Page extract —
IMAGINE A PERSON you love very much…
They are a wonderful person and a terrific FRIEND – smart and capable. You have a great rapport, and enjoy the times you are together. You laugh together, and can share sorrows too. You treasure the relationship.
There is one dark side to this friend…they have an unlimited supply of “grenades.” Periodically, if they’re having a bad day or even for no reason that you can discern, they grab one…hold it close…and pull the pin.
As you’re standing there, watching, horrified, the explosion happens. They destroy a part of themselves. And not just that, but the shrapnel from the blast injures anyone who is close… including you and other people that you care about.
Your friend calls loudly for sympathy and help, crying, wanting someone else to deal with the mess…someone else to ease the pain…surprised when some seem to be hurt or back away…”poor me” has become their perspective now.

Challenges —
(a) According to the passage about the friend with grenades, what injures anyone who is close when the friend pulls the pin?
(b) Output the passage about the friend with grenades word for word, from "IMAGINE A PERSON" up to and including "pull the pin.".

Information shown —

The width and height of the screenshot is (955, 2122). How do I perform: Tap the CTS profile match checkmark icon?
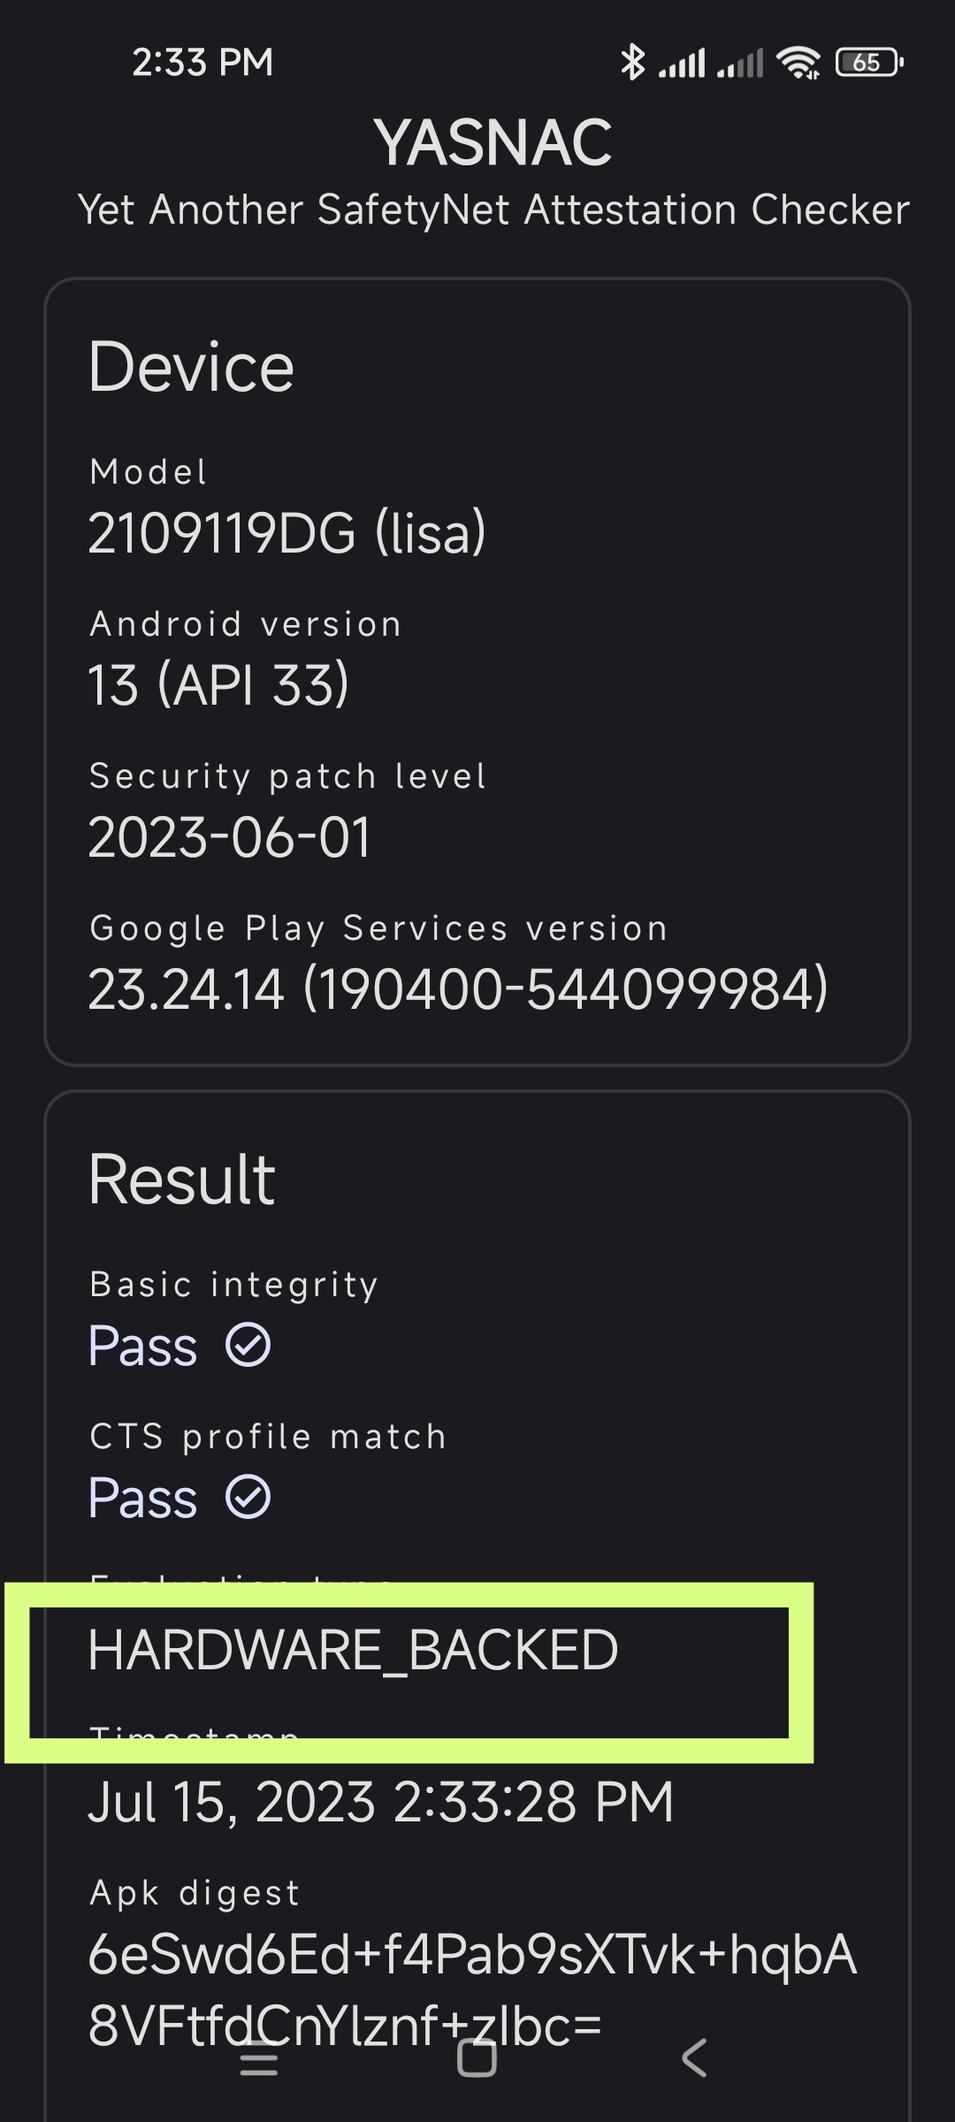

Results for the exercise —
(a) The shrapnel from the blast.

(b)
IMAGINE A PERSON you love very much…
They are a wonderful person and a terrific FRIEND – smart and capable. You have a great rapport, and enjoy the times you are together. You laugh together, and can share sorrows too. You treasure the relationship.
There is one dark side to this friend…they have an unlimited supply of “grenades.” Periodically, if they’re having a bad day or even for no reason that you can discern, they grab one…hold it close…and pull the pin.